Ce patient aurait peut-être eu des séquelles iatrogéniques hospitalières, mais alors il m'aurait félicité d'avoir reconnu mes limites, c’est-à-dire de reconnaître ne rien savoir en dehors du cadre réglementaire des référentiels applicables aux généralistes. Effectivement, les techniques utilisées en médecine générale ne sont pas enseignées par nos « maîtres », elles ne sont pas assez nobles, c'est pour cela qu'on nous affuble aimablement du titre de bobologue. Certes, c'est moins spectaculaire, c'est tout aussi efficace dans les cas simples, sinon mieux, et moins cher.

Triste programme pour attirer les futurs généralistes...

Il suffit de regarder le listing des ROSP pour comprendre à quoi se réduit réellement le rôle médical du généraliste moderne : surveillance du diabète, de l'hypertension, de la comptabilisation du dépistage des cancers gynécologiques et de la comptabilisation des vaccinations antigrippales effectuées directement par les infirmières, sans passage préalable chez le médecin. J'allais oublier : l'essentiel fumeux problème hautement médical dit de santé publique (puisqu'il est en bonne place dans les ROSP), créé de toutes pièces par les politiques, celui des génériques. Triste programme pour attirer les futurs candidats à la profession, traduisant la pauvreté de la pensée politique, donc de son discours et de son action envers ce qu'est le métier de médecin généraliste ; heureusement pour les Français qu'il y a toujours en 2016 des illuminés qui croient encore en la médecine générale, qui font fi de toutes les brimades imposées, sinon la chute du nombre des exerçants serait pour le coup en chute vertigineuse !
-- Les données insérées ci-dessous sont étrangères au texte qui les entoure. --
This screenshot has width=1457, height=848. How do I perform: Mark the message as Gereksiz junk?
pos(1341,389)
Car la médecine générale, c'est toutes les maladies, pas seulement l'hypertension et le diabète qui sont deux conséquences des erreurs politiques sur notre société, et dont le traitement préventif est plus du niveau politico-économique que du niveau médical. On a l'impression d'une pseudo-cécité politique avec comme unique solution, une obligation aux médecins de rafistoler les pots cassés par le politique ; ce qui bouffe les 3/4 de leur temps, mais, ça, ce n’est pas grave et sans importance.
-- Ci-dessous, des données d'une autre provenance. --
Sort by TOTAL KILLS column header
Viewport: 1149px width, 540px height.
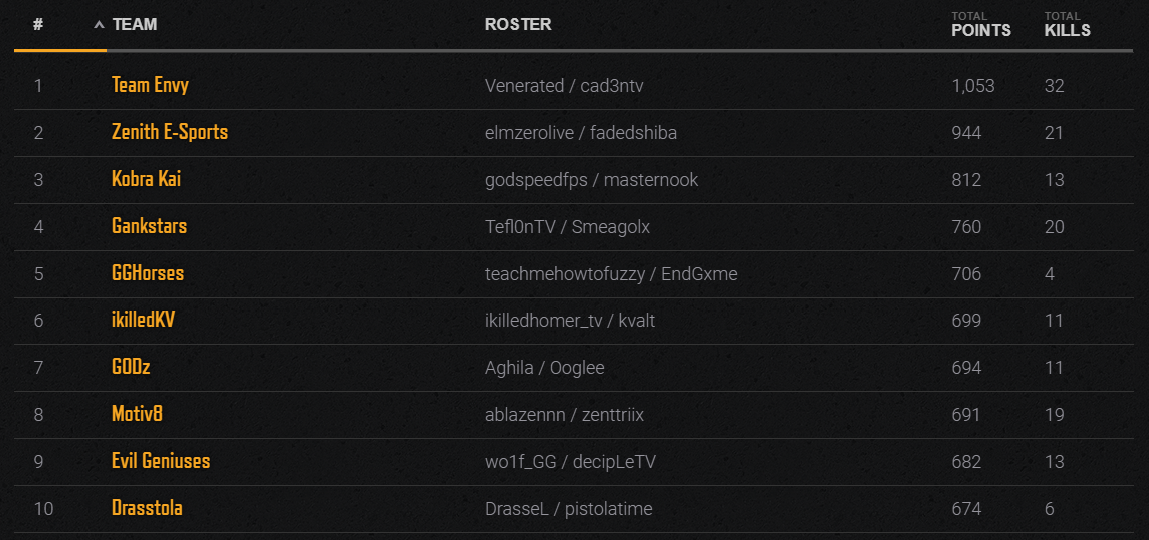click(x=1068, y=25)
Le « droit à la santé », une fiction aux mains d'illusionnistes

À plusieurs reprises, récemment, des voix se sont élevées, en provenance d'associations de malades, à propos de la maladie de Lyme et des séquelles jouissives chroniques dont ils sont les heureux bénéficiaires.

À leur avis, ce fameux « droit à la santé » n'est probablement qu'une fiction aux mains d’illusionnistes, car si on leur demandait, ils trouveraient sans doute plus juste que leur médecin ait une prime ROSP pour avoir diagnostiqué leur maladie avant qu'elle n'engage le processus des séquelles irréversibles, au lieu d'avoir une prime pour comptabiliser le nombre d’hémoglobine glyquée prescrit et réalisé dans l'année ; action de comptage qui ne satisfait que l'ego de l'inventeur de ce beau compteur qui n'a jamais prouvé sa moindre validité hormis celle de mettre de la suspicion entre les médecins et leurs tutelles. Outil-délire qui repose sur le concept moderne que la vérité médicale d'aujourd'hui était fausse hier, mais sera fausse demain, du fait de l'amélioration continue des connaissances, et que donc sa seule efficacité ne peut reposer que par l'obéissance aveugle sans avoir à réfléchir ni à analyser les situations individuelles.

Mais c'est une autre conception de la médecine générale qui survole très haut au-dessus des têtes décisionnelles. Quant aux malades de Lyme, et tous les autres, ils ne sont pas assez nombreux donc pas assez fort pour se faire entendre, car pas assez coûteux – ils en ont de la chance - pour les promoteurs de la santé publique ; expression à consonance collective, versus santé individuelle qui n’intéresse absolument pas le domaine politique.